Right away you can see that: ##L > \pi DN## because the wire must go diagonally around the cylinder - or, at least, do a little dogleg every turn.

The wire going diagonally should be a hint: how do you find the length of something that goes diagonally if you know the height and the base?

If the cylinder had only one turn going around it - how long would the wire be?
Try again for 2 turns ... spot the pattern?
 
Watch your units. You are looking for length of wire, and the answer you got is area.

Try looking at it as an individual segment. What is the length of one loop of wire? C = pi * d

What is the length of 1164 loops of wire? (multiply C by # or loops)
 
Welcome to PF;
Kneeproblems said:
Try looking at it as an individual segment. What is the length of one loop of wire? C = pi * d

What is the length of 1164 loops of wire? (multiply C by # or loops)
Nice attempt - and it's what I thought of at first: but it gives the wrong answer!

Consider: If the cylinder had only one loop of wire around it - how long is the wire?
Hint: the wire goes in a spiral.

---------------------------------

Aside: typo in post #2: ##L=\pi DN## should be ##x > \pi DN##
 
Last edited:
kylesss said:

Homework Statement


Hi everyone, the problem I'm stuck on reads: " Imagine a solenoid 3m in diameter, 5m long having 1164 turns of super conducting cable. What length of super conducting cable is used to wind this solenoid?"


Homework Equations


Circumference = 2pi*radius


The Attempt at a Solution


My approach was: Multiply (2pi * 1.5m) * (1164 turns) * (5m) = 54852m
Check again why you include the part in red? 2Pi * 1.5m is the distance all the way around the cylinder, just once.
 
Simon Bridge said:
Nice attempt - and it's what I thought of at first: but it gives the wrong answer!
Wrong?
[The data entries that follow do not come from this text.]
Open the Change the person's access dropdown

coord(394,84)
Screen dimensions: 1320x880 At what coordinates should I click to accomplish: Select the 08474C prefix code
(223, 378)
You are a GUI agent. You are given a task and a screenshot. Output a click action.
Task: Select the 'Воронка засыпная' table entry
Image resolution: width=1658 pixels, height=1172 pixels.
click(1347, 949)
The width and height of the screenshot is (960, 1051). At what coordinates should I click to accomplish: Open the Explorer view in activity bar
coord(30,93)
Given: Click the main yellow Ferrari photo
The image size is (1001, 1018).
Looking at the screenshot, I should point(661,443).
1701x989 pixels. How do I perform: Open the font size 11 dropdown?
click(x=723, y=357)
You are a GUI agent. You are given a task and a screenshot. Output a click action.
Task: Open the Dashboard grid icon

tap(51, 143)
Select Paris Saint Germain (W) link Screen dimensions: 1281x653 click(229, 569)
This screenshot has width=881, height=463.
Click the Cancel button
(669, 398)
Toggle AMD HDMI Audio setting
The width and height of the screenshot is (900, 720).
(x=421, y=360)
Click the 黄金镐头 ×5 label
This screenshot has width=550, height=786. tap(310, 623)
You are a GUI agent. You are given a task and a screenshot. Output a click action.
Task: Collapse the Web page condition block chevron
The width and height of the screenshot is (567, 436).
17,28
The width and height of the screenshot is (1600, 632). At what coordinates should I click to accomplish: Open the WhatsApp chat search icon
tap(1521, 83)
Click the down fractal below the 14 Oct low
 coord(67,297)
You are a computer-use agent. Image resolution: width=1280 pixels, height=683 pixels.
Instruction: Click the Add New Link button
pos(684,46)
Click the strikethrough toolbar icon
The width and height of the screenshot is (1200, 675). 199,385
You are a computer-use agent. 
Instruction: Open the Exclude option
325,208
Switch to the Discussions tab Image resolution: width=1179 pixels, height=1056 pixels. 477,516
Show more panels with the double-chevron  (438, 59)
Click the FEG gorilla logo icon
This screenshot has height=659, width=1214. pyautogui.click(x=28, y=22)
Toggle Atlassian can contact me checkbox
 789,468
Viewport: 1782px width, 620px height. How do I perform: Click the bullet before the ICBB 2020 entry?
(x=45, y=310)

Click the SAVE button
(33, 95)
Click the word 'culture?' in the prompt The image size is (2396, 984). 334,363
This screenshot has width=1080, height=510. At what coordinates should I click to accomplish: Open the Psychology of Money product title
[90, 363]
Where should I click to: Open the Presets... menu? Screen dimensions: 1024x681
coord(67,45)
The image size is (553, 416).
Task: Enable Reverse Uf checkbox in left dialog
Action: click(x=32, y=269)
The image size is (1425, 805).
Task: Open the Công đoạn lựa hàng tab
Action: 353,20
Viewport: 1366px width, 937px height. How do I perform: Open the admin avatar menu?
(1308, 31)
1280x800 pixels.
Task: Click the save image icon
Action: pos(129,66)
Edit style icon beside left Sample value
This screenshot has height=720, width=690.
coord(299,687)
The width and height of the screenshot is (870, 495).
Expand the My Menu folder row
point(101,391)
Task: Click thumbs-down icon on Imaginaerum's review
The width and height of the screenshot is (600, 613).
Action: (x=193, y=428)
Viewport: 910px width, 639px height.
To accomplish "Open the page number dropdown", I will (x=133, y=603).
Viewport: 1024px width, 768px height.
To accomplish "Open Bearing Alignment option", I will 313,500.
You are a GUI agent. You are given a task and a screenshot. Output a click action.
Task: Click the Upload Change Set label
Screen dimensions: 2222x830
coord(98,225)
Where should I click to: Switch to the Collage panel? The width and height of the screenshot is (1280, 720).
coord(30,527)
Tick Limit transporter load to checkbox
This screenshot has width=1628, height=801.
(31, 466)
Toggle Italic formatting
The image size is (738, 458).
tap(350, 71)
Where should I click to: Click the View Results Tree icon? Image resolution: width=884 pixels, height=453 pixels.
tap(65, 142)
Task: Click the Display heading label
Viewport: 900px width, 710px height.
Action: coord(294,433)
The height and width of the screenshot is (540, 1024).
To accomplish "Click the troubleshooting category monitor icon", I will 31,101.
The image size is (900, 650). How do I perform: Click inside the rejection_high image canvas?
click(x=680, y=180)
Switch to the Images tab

How do you know what answer the textbook is expecting? :wink:

If we consider each turn to be on a slight slant, my calculation of length remains the same (expressed to 6 sig figs).
 
Good point - it is a lot of turns.
A book probably only expects 2sig fig at most.
However - that makes the inclusion of the length of the solenoid as superfluous ... it would be interesting to see if that's a deliberate red herring (hoping student would realize the approximation would be good enough) or a trap for a long-answer problem which is awarded marks.
 
Seems to me the length of the solenoid is immaterial. The wire diameter is not given so pick it any size you want.
1164 x coil diameter = ?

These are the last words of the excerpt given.